* EXERCISES TO COMPLETE
1. Print the passage of the Joseph Brown Heiskell biography from "Joseph Brown Heiskell" up to and including "of the war.".
2. Answer these questions using the Joseph Brown Heiskell biography:
(a) Who was Heiskell's father, and what was his occupation?
(b) As a member of which party did Heiskell serve in the Tennessee State Senate?
(c) In what year was Heiskell captured by Union soldiers?
3. List every county that, according to the Joseph Brown Heiskell biography, he represented in the Tennessee State Senate.

* DOCUMENT PASSAGE
Joseph Brown Heiskell (November 5, 1823 – March 7, 1913) was a prominent Tennessee politician who served in the Confederate States Congress during the American Civil War.

Biography
Heiskell was born in Knoxville, Tennessee, the son of newspaper publisher Frederick S. Heiskell (1786–1882) and Eliza (Brown) Heiskell. He served in the Tennessee State Senate during the 32nd General Assembly from 1857 to 1859, representing Hancock, Hawkins, and Jefferson counties as a member of the Whig Party.

Following the state's ordinance of secession and the outbreak of the Civil War, he represented Tennessee in the First Confederate Congress and the Second Confederate Congress from 1862 to 1864. After being captured by Union soldiers in 1864, Heiskell was incarcerated. He remained in prison until the end of the war.

* ITEMS
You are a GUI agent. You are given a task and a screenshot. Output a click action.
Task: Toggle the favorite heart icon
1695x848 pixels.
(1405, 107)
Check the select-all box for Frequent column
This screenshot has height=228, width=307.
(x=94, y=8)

* PROBLEM SOLUTIONS
1.
Joseph Brown Heiskell (November 5, 1823 – March 7, 1913) was a prominent Tennessee politician who served in the Confederate States Congress during the American Civil War.

Biography
Heiskell was born in Knoxville, Tennessee, the son of newspaper publisher Frederick S. Heiskell (1786–1882) and Eliza (Brown) Heiskell. He served in the Tennessee State Senate during the 32nd General Assembly from 1857 to 1859, representing Hancock, Hawkins, and Jefferson counties as a member of the Whig Party.

Following the state's ordinance of secession and the outbreak of the Civil War, he represented Tennessee in the First Confederate Congress and the Second Confederate Congress from 1862 to 1864. After being captured by Union soldiers in 1864, Heiskell was incarcerated. He remained in prison until the end of the war.

2.
(a) Frederick S. Heiskell, a newspaper publisher.
(b) The Whig Party.
(c) 1864.

3.
Hancock
Hawkins
Jefferson